Paul biya : deux mois d’absence et des nominations militaires qui inquiètent
Le Cameroun est sous le feu des projecteurs depuis près de deux mois. Depuis le 7 juin, le président Paul Biya n’a plus foulé le sol camerounais. Son absence prolongée, officiellement présentée comme un « court séjour privé en Europe », soulève des questions légitimes sur son état de santé et les préparatifs d’une éventuelle transition politique.
Des changements militaires aux implications politiques
Le 3 août dernier, plusieurs officiers généraux ont été promus à des postes clés de la hiérarchie militaire camerounaise. Parmi eux, le général Raymond Jean Charles Beko’o Abondo a été placé à la tête de la garde présidentielle, une première dans l’histoire récente du Cameroun. Ces nominations, intervenues alors que le chef de l’État est absent du territoire, alimentent les spéculations.
Pour Jean-Bruno Tagne, journaliste camerounais et co-directeur de la web-TV Naja, ces choix pourraient s’inscrire dans une logique de « verrouillage sécuritaire ». « Aucune explication officielle n’a été donnée, mais beaucoup y voient une manœuvre visant à préparer une transition », explique-t-il. Selon lui, ces changements pourraient correspondre à une volonté de sécuriser l’appareil institutionnel avant l’éventuelle nomination d’un vice-président, une fonction récemment créée par une réforme constitutionnelle.
La création du poste de vice-président au cœur des débats
La réforme constitutionnelle a introduit la fonction de vice-président, chargé d’assurer la succession du président en cas de vacance du pouvoir. Une disposition qui suscite des critiques au Cameroun. « Si cette fonction était activée, les Camerounais se retrouveraient avec un président non élu, ce qui pourrait attiser les tensions », souligne Jean-Bruno Tagne.
Pour le journaliste, ces nominations militaires pourraient refléter une stratégie visant à consolider le pouvoir avant la désignation du vice-président. « Conscient des réticences de la population, le régime semble vouloir sécuriser l’appareil sécuritaire avant cette étape », observe-t-il.
Un flou institutionnel qui nourrit les rumeurs
Depuis son départ, Paul Biya, âgé de 93 ans, n’a communiqué aucun détail sur son état de santé ou son lieu de séjour. Cette opacité alimente les interrogations. « À 93 ans, beaucoup s’interrogent sur sa santé, son lieu de résidence, voire sur son état de vie », confie Jean-Bruno Tagne.

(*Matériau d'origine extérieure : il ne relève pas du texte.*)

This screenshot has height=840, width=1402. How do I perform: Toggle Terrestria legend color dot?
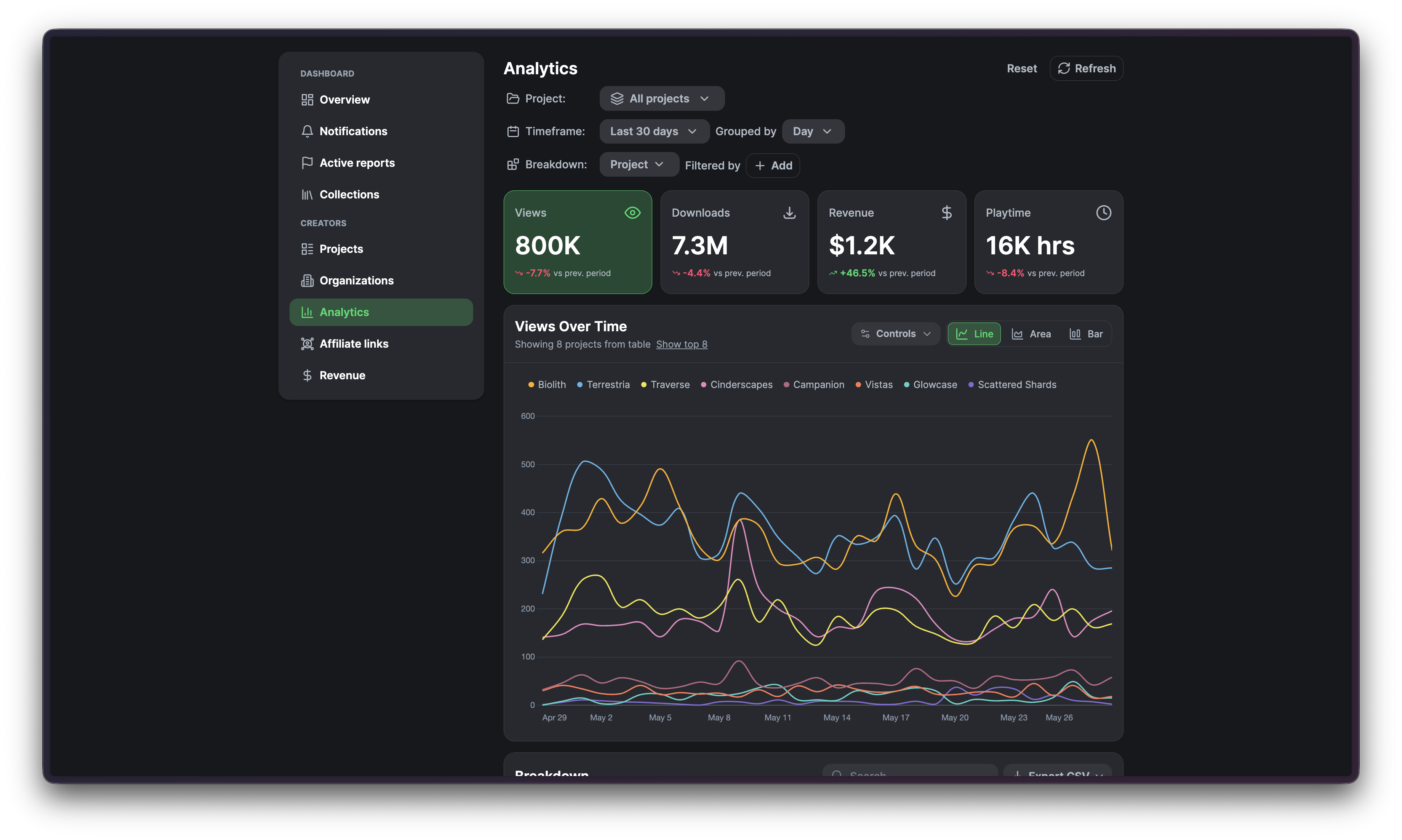pos(579,385)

Le gouvernement camerounais, de son côté, affirme qu’aucune dégradation de l’état de santé du président n’est à déplorer et promet son retour prochain. Pourtant, l’absence prolongée du chef de l’État révèle les limites du cadre institutionnel camerounais. « Aucune loi ne limite la durée d’un séjour à l’étranger pour le président. Il peut rester six mois sans que cela ne pose de problème juridique », rappelle le journaliste.
Cette situation met en lumière l’incertitude qui pèse sur la gouvernance du pays. « C’est un système qui laisse les Camerounais dans l’ignorance quant à la situation réelle du président », déplore Jean-Bruno Tagne.
Une conviction personnelle face au mystère Biya
Interrogé sur ses propres hypothèses, Jean-Bruno Tagne partage sa conviction : « Je pense que le président Biya ne se porte pas très bien. Des rumeurs évoquent une opération chirurgicale suivie d’une rééducation ».
Il souligne toutefois l’absence de transparence autour de ces absences répétées. « Le Cameroun manque cruellement de clarté sur la santé de son président. C’est une situation intenable pour la stabilité du pays », conclut-il.
Alors que les interrogations persistent et que les changements au sein de l’appareil sécuritaire se multiplient, le débat sur la succession de Paul Biya devrait continuer de diviser l’opinion publique camerounaise.